▸ **INFORMATION**:
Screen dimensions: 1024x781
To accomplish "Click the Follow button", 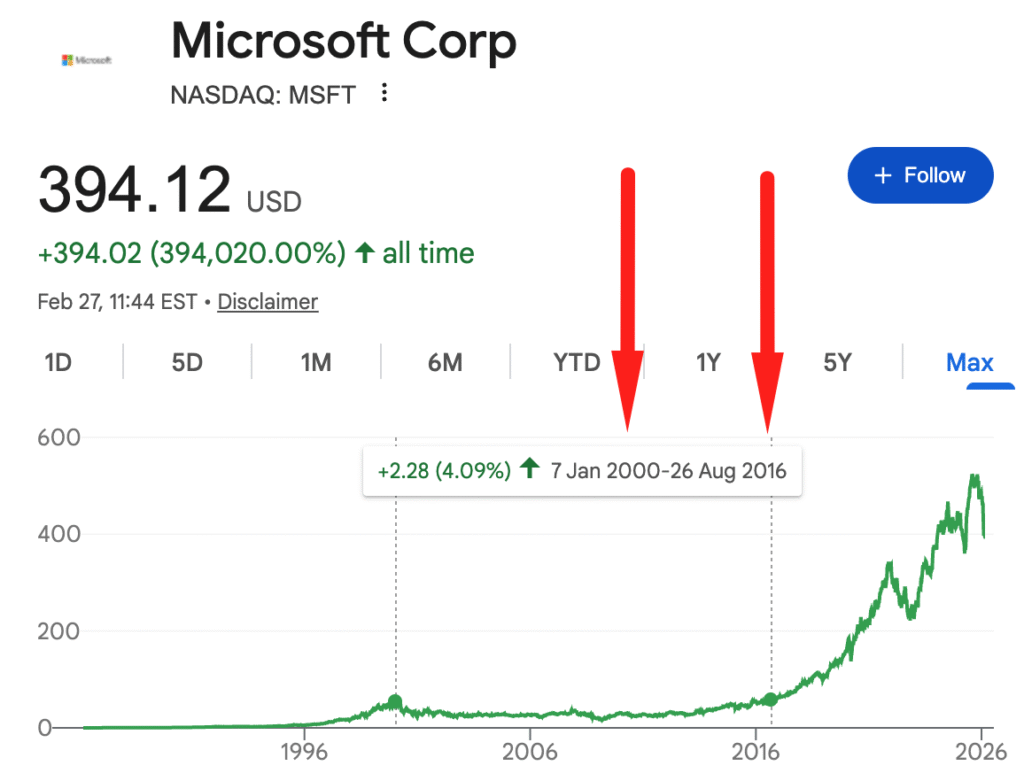I will tap(920, 176).

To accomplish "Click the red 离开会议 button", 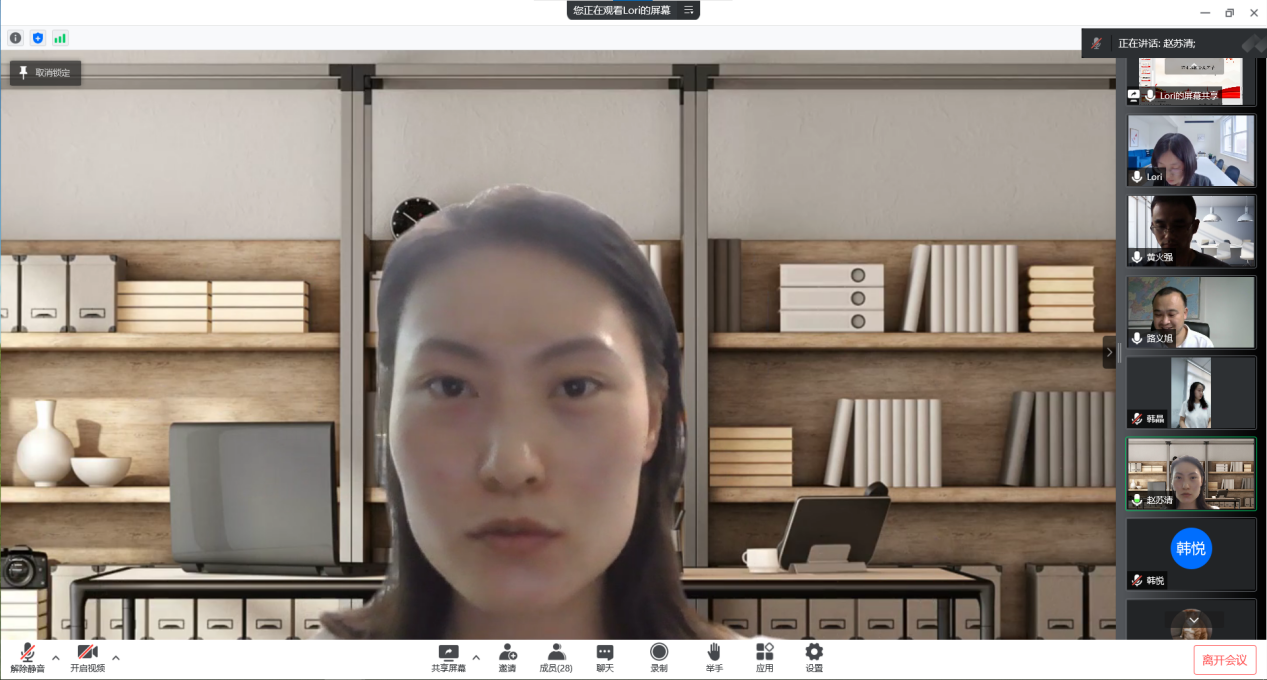I will (x=1224, y=660).
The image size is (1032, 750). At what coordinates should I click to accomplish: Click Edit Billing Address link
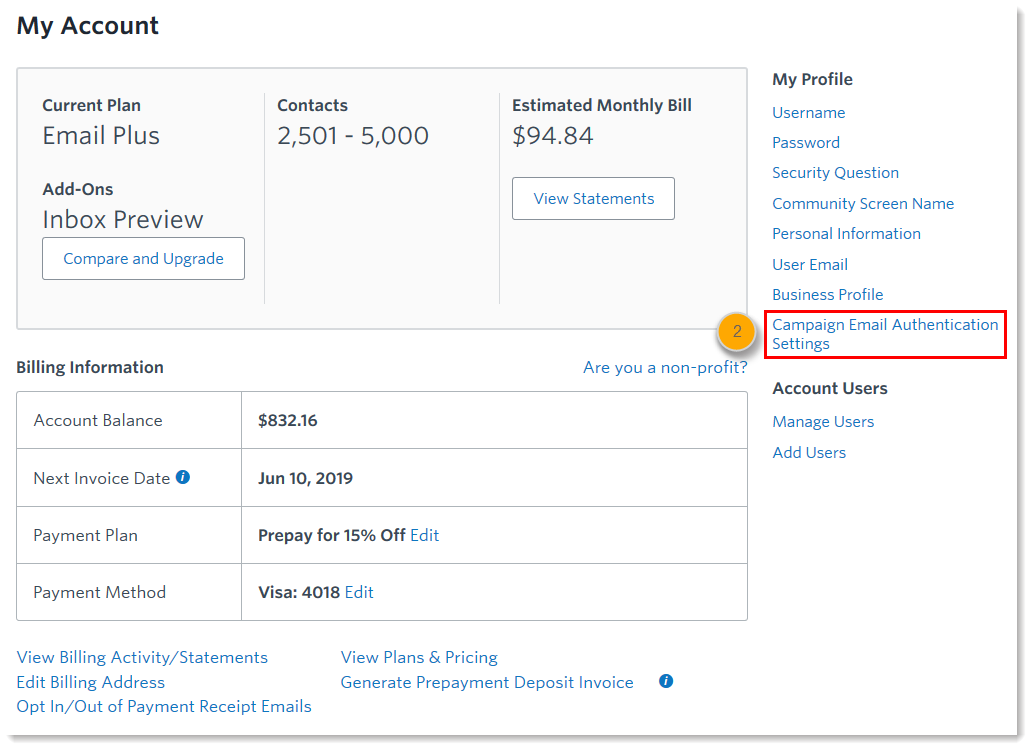point(90,682)

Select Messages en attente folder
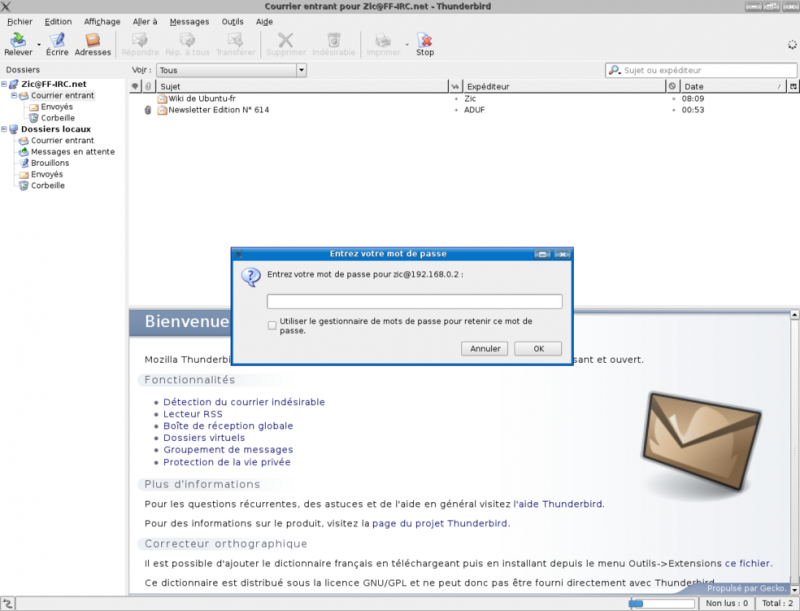72,152
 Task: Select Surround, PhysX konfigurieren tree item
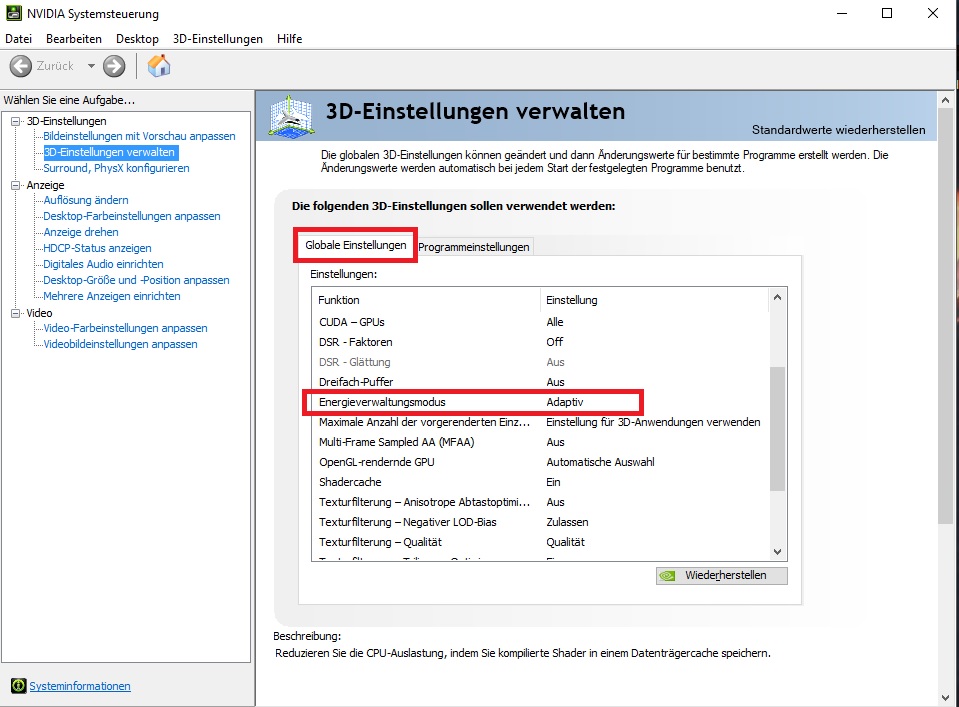116,168
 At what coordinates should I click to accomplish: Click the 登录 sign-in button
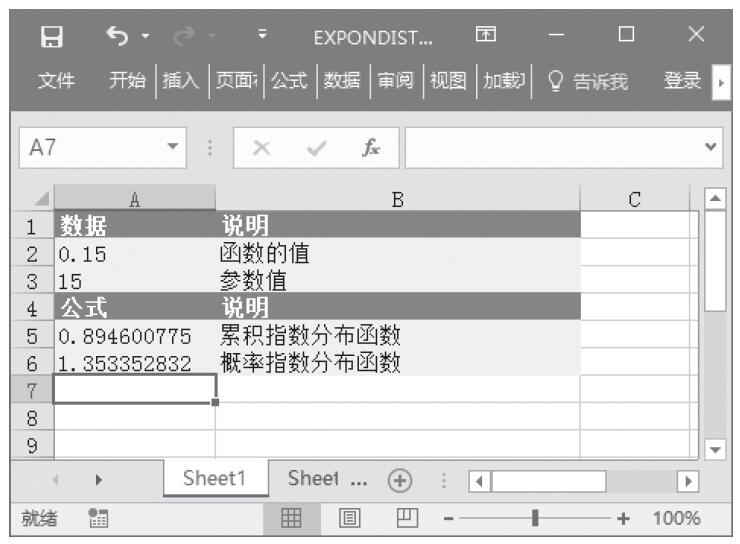point(682,81)
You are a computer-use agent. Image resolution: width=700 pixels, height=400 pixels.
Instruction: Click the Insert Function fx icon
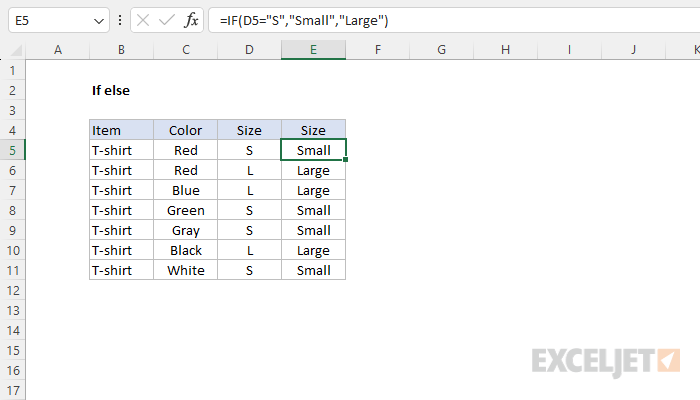point(191,20)
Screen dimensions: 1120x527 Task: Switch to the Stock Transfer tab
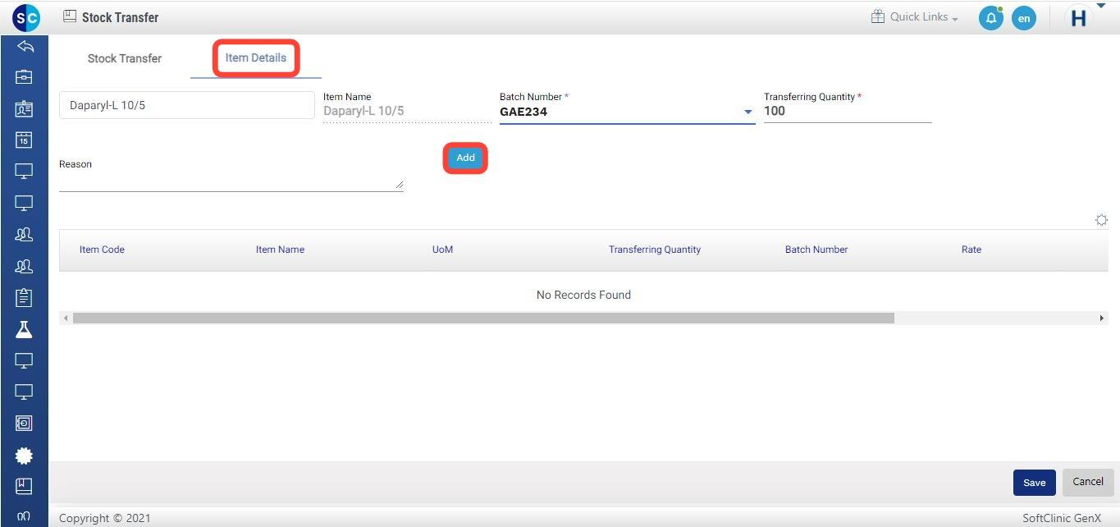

▸ **ACTIVITY**: From the line containing "Instruction: Click the" to the last line of the listing above, transcribe each line exactly, skipping the pictures.

▸ **WRITTEN REPLY**:
Instruction: Click the Insert Function fx icon
point(191,20)
Screen dimensions: 1120x527 Task: Switch to the Stock Transfer tab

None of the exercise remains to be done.